=== Work to be completed ===
Only one stretch of the listing below is wanted: every line from the first to the line containing "Go to the common", set down exactly.

═══ Data records

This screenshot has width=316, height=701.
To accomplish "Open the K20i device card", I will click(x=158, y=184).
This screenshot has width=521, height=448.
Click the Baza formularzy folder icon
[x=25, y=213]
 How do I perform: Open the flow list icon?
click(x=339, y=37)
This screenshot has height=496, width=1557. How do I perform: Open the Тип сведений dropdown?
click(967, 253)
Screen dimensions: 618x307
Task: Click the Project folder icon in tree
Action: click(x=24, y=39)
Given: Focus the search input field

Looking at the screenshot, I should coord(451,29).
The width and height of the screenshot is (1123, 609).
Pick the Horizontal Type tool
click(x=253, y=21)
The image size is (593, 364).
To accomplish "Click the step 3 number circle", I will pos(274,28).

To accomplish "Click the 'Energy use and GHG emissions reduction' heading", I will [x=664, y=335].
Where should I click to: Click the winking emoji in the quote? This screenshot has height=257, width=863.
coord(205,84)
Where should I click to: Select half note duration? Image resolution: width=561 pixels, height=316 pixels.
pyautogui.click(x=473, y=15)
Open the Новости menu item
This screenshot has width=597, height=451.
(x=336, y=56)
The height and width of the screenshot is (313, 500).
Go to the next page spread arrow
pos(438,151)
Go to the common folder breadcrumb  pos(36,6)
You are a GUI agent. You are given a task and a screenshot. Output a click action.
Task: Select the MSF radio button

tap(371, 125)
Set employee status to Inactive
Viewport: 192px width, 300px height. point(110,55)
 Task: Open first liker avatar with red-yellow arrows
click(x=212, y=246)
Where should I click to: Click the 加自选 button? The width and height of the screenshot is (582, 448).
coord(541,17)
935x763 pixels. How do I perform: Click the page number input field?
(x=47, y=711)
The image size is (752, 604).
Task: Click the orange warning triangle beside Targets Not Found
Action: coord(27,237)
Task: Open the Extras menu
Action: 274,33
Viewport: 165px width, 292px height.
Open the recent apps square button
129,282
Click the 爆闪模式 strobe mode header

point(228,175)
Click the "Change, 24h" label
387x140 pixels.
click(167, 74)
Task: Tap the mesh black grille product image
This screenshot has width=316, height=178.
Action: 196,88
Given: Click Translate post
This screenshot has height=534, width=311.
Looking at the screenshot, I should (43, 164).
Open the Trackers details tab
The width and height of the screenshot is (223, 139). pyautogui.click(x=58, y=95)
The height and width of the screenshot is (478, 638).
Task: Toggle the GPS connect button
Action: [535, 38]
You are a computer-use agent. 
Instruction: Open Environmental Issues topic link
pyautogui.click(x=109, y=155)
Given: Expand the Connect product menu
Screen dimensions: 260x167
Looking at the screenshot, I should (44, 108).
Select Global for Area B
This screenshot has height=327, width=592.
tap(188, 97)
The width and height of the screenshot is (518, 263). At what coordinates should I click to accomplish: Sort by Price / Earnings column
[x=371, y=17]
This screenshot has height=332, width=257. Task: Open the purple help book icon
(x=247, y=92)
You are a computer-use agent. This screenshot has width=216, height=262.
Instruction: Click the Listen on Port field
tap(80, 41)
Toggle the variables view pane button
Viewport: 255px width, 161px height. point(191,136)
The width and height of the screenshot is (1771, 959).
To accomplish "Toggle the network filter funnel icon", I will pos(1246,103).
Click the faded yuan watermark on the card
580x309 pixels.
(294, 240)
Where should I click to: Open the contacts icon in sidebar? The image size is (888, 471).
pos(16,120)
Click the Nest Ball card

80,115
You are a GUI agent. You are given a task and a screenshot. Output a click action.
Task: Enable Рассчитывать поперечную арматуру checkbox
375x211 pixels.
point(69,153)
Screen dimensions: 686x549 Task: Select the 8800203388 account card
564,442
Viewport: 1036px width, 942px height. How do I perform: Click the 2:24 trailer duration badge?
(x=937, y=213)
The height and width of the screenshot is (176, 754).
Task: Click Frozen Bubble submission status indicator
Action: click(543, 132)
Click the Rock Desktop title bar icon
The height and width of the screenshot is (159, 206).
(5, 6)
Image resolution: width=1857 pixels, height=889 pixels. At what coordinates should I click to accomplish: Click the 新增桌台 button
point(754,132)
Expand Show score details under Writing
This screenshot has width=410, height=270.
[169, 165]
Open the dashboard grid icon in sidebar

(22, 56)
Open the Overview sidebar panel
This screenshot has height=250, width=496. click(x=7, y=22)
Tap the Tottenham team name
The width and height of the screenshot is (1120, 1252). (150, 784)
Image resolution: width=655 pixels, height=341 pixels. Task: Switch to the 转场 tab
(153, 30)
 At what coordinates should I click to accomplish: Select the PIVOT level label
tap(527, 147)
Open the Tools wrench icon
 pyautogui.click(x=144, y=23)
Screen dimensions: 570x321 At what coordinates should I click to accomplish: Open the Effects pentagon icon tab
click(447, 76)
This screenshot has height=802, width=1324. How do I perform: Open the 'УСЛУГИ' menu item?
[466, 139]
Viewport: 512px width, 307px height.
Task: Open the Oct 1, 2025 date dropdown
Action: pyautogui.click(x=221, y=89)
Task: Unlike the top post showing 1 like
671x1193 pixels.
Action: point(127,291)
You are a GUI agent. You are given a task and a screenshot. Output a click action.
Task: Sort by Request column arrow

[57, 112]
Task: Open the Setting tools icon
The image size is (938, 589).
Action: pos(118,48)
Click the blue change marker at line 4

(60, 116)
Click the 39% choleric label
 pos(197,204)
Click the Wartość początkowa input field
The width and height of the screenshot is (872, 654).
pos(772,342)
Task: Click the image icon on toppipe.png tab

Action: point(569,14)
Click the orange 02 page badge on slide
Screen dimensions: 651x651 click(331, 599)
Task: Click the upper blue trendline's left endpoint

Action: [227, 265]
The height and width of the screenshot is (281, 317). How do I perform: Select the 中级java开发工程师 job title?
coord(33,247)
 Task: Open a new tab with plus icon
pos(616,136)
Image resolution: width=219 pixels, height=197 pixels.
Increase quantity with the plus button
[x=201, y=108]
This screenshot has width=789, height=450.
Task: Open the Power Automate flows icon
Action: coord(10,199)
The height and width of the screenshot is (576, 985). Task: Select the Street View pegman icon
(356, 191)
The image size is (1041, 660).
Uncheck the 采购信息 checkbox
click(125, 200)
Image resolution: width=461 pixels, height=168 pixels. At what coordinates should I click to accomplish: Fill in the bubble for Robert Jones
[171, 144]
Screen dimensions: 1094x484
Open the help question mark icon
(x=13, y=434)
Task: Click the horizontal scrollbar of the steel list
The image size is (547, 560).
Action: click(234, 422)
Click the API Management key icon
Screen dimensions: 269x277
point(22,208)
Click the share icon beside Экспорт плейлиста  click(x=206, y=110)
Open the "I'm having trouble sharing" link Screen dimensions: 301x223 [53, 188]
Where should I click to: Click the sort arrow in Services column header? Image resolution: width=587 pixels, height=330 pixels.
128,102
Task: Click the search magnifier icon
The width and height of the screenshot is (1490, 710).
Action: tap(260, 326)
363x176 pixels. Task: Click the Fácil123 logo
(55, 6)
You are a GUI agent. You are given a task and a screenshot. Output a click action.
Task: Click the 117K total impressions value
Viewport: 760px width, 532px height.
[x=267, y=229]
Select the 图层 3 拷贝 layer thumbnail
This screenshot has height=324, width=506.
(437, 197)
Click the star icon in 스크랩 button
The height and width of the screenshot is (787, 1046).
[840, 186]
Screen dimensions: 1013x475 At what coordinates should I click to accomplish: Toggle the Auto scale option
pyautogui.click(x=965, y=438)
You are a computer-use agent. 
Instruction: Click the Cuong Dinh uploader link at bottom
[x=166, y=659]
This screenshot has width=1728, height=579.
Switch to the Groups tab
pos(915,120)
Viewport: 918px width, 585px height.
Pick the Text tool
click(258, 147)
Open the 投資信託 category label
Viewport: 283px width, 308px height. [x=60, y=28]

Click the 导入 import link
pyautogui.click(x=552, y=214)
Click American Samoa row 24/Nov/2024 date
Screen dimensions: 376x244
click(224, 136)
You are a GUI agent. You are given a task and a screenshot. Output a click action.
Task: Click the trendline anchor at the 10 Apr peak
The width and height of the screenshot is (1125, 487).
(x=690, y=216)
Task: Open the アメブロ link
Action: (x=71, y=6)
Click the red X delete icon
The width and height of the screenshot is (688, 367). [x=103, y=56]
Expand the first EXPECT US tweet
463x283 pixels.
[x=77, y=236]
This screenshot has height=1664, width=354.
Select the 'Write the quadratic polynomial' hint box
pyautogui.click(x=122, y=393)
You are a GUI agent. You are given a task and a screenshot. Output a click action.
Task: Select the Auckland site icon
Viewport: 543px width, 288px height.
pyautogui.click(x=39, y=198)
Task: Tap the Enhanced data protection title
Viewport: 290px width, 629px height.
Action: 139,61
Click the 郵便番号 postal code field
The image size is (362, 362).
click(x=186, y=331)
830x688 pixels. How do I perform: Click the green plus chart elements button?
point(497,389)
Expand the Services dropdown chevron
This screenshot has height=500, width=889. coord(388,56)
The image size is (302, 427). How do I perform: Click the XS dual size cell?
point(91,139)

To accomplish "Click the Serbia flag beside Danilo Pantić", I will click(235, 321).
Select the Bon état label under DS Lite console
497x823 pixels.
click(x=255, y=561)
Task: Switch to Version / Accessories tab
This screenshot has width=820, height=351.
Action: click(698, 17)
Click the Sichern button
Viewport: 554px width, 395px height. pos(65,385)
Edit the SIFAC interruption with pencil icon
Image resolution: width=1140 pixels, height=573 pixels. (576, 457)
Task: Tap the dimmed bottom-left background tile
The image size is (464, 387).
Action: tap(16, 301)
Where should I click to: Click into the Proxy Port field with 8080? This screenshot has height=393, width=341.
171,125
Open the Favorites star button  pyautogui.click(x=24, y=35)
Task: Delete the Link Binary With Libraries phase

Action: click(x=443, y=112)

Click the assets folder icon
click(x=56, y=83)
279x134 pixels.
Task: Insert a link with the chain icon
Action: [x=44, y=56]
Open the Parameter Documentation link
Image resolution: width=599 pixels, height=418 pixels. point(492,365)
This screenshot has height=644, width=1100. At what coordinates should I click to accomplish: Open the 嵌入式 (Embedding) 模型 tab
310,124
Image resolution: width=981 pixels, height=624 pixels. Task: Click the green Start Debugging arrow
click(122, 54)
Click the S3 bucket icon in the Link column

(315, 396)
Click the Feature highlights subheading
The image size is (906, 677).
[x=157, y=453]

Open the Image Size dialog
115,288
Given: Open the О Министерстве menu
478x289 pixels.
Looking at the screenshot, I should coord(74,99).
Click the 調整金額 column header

══════

=== Expected answer ===
This screenshot has width=316, height=701.
To accomplish "Open the K20i device card", I will click(x=158, y=184).
This screenshot has width=521, height=448.
Click the Baza formularzy folder icon
[x=25, y=213]
 How do I perform: Open the flow list icon?
click(x=339, y=37)
This screenshot has height=496, width=1557. How do I perform: Open the Тип сведений dropdown?
click(967, 253)
Screen dimensions: 618x307
Task: Click the Project folder icon in tree
Action: click(x=24, y=39)
Given: Focus the search input field

Looking at the screenshot, I should coord(451,29).
The width and height of the screenshot is (1123, 609).
Pick the Horizontal Type tool
click(x=253, y=21)
The image size is (593, 364).
To accomplish "Click the step 3 number circle", I will pos(274,28).

To accomplish "Click the 'Energy use and GHG emissions reduction' heading", I will [x=664, y=335].
Where should I click to: Click the winking emoji in the quote? This screenshot has height=257, width=863.
coord(205,84)
Where should I click to: Select half note duration? Image resolution: width=561 pixels, height=316 pixels.
pyautogui.click(x=473, y=15)
Open the Новости menu item
This screenshot has width=597, height=451.
(x=336, y=56)
The height and width of the screenshot is (313, 500).
Go to the next page spread arrow
pos(438,151)
Go to the common folder breadcrumb  pos(36,6)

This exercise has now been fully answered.